Pro Ticket übernimmt die Zürcher Südkurve 15 Franken, sodass die 300 Tickets für 35 Franken pro Stück zu kaufen sind. Pro Person wird nur ein ermässigtes Ticket verkauft. Der Verkauf findet am 4. Mai ab 19 Uhr im Attika an der Hohlstrasse 452 statt. 
 
Bei dieser Gelegenheit soll darauf hingewiesen werden, dass das Vorgehen des Schweizerischen Fussballverbandes bezüglich Cupfinal höchst fragwürdig ist. Ein Final in Bern gründet in der Schweizer Cuptradition, auch wenn der Charme des alten Wankdorfs mit dem Stade de Suisse gänzlich verschwunden ist. Mit einem Final auf Kunstrasen werden jedoch einseitig Vorteile für einen Finalteilnehmer geschaffen, welcher jedes seiner Heimspiele auf dieser Unterlage austrägt. 
 
Zudem: Nachdem die Stadt Bern jahrelang eine nochmalige Ausführung des Finals explizit ablehnte, sind nun mit der Finalteilnahme YBs plötzlich sämtliche Bedenken verflogen. Weder Sicherheitsbedenken noch die damit verbundenen finanziellen Risiken, die in der öffentlichen Debatte gerne ins Feld geführt wurden, scheinen mehr Argumente dagegen zu sein. 
 
Die vermeintliche Meisterschaftseuphorie rund um YB wird vom SFV mittels der Ticketpreise finanziell ausgeschlachtet, um die von der Stadt Bern auferlegten Sicherheitskosten zu decken. Das vom SFV vorgebrachte Argument, wonach im Ticketpreis auch die Anreise per ÖV an das Spiel inbegriffen ist, ist ein scheinheiliges.

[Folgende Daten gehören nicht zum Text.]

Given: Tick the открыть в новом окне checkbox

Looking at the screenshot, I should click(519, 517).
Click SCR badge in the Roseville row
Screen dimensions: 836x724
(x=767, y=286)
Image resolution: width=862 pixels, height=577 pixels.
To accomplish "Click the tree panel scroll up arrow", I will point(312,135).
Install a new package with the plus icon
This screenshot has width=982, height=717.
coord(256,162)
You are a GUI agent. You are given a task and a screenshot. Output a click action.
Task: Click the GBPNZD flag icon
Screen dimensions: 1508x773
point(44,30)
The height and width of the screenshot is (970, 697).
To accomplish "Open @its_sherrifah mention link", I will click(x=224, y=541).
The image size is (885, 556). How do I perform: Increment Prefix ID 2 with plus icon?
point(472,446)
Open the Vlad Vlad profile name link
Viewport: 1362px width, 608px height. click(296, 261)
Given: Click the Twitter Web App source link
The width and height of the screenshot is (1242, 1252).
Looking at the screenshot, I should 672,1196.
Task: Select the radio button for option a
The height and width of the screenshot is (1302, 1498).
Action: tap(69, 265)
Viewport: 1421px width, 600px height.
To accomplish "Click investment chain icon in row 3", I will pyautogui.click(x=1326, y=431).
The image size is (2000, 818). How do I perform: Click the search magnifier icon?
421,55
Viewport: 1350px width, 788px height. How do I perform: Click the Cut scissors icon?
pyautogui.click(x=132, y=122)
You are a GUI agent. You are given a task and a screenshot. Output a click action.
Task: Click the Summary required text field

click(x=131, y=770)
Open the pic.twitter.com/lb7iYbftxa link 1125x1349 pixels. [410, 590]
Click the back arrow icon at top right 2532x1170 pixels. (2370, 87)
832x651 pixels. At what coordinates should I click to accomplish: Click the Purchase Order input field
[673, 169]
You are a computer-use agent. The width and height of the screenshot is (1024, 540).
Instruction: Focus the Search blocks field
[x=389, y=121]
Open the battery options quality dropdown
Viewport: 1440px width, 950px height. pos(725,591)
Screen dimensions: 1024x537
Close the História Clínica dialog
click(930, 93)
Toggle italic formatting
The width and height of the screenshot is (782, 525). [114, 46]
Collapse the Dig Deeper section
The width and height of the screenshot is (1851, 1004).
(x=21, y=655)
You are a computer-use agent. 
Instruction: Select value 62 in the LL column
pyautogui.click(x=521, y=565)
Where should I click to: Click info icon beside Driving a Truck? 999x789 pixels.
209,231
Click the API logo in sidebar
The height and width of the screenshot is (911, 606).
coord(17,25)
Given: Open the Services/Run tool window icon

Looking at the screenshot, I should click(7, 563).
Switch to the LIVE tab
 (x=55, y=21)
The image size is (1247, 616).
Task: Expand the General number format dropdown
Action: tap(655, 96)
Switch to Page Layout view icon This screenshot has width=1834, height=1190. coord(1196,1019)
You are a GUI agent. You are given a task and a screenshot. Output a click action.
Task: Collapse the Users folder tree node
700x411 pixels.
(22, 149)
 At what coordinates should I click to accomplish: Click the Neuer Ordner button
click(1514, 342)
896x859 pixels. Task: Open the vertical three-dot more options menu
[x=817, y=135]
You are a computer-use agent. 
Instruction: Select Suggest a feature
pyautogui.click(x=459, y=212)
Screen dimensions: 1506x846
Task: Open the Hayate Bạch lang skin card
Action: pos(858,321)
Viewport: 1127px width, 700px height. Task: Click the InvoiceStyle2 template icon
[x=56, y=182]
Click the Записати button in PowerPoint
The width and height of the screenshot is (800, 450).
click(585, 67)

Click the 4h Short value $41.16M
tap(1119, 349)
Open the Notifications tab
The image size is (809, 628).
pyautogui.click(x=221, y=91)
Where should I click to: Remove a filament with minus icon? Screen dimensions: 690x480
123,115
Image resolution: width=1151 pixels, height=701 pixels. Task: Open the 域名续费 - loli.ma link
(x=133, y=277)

Die Kopplung des Tickets an eine von den Behörden diktierte Anreise ist ein Schritt in Richtung Kombiticket, egal wie man es darstellt. Fans sollen selber bestimmen dürfen, wie sie zum Stadion anreisen, um ihren Verein zu unterstützen. 
 
Die ermässigten Tickets für die Jungen in der Kurve sind ein bescheidener Beitrag, um den Zugang zum Cupfinal möglichst vielen zu ermöglichen. Es liegt nicht nur an der Kurve, sondern vor allem am Fussballverband, sich für eine solidarischere Preispolitik einzusetzen und dafür zu sorgen, dass der Fussball allen zugänglich ist.